CVE-2026-42260: open-websearch has SSRF in `fetchWebContent` MCP tool: bracketed IPv6 literals and non-resolving hostname check bypass `isPrivateOrLocalHostname`

src/utils/urlSafety.ts exposes isPublicHttpUrl / assertPublicHttpUrl, used to gate the MCP fetchWebContent tool against private-network targets. The check has two defects that together allow non-blind SSRF with the response body returned to the caller:

1. Bracketed IPv6 literals are never recognized. Node’s WHATWG URL.hostname keeps the surrounding […] for IPv6 literals. isIP("[::1]") returns 0 (not 6), so neither isPrivateIpv4 nor isPrivateIpv6 is ever called on an IPv6 literal input — including [::1] itself, and including every IPv4-mapped form such as [::ffff:7f00:1] (= 127.0.0.1 via the IPv4 stack).
2. No DNS resolution. isPrivateOrLocalHostname only inspects the literal hostname string.
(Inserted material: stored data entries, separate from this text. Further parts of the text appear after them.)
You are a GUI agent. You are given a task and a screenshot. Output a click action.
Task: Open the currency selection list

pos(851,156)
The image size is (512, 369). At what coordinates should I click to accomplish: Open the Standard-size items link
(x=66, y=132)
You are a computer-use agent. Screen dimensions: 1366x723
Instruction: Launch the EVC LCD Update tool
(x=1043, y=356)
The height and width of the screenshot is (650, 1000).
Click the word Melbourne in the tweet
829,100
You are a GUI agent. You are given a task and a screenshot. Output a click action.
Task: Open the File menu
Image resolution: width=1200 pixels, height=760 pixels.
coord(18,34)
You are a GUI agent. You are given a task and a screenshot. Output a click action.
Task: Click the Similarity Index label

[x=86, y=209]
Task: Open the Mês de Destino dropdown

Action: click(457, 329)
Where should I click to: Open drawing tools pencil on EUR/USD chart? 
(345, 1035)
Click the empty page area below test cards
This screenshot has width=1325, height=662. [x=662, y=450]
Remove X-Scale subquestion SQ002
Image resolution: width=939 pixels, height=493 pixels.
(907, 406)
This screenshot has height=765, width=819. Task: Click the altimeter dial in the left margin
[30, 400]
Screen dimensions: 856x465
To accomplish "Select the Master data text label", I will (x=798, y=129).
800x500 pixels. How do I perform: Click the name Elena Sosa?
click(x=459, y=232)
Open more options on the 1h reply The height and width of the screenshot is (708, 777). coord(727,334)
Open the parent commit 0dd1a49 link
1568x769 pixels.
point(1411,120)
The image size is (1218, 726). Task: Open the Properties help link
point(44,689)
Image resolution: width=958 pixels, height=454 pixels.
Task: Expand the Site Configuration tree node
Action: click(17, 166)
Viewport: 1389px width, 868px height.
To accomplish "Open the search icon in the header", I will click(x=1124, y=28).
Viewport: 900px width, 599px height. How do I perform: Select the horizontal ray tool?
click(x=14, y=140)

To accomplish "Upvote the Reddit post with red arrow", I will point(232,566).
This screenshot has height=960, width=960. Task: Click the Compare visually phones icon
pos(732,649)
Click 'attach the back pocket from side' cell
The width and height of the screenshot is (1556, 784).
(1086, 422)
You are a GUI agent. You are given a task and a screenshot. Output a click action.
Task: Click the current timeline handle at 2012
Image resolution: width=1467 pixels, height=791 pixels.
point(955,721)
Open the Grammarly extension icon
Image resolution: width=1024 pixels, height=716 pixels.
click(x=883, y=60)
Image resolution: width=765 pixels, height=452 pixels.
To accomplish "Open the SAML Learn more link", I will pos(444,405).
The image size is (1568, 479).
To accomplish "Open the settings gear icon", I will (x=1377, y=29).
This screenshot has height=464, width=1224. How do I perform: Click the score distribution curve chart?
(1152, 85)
It never resolves the host to an IP. Any attacker-controlled hostname whose DNS record points at 127.0.0.1 (or any RFC1918 / link-local address) passes the check unchanged, and axios then performs its own resolution and connects to the private address.

The isPrivateIpv6 implementation also has the hex bypass (it would miss ::ffff:7f00:1 even if reached) but defect (1) makes every bracketed IPv6 literal slip past before that branch is even entered.

The fetchWebContent tool returns the response body (JSON.stringify(result)) to the MCP caller, so the SSRF is non-blind.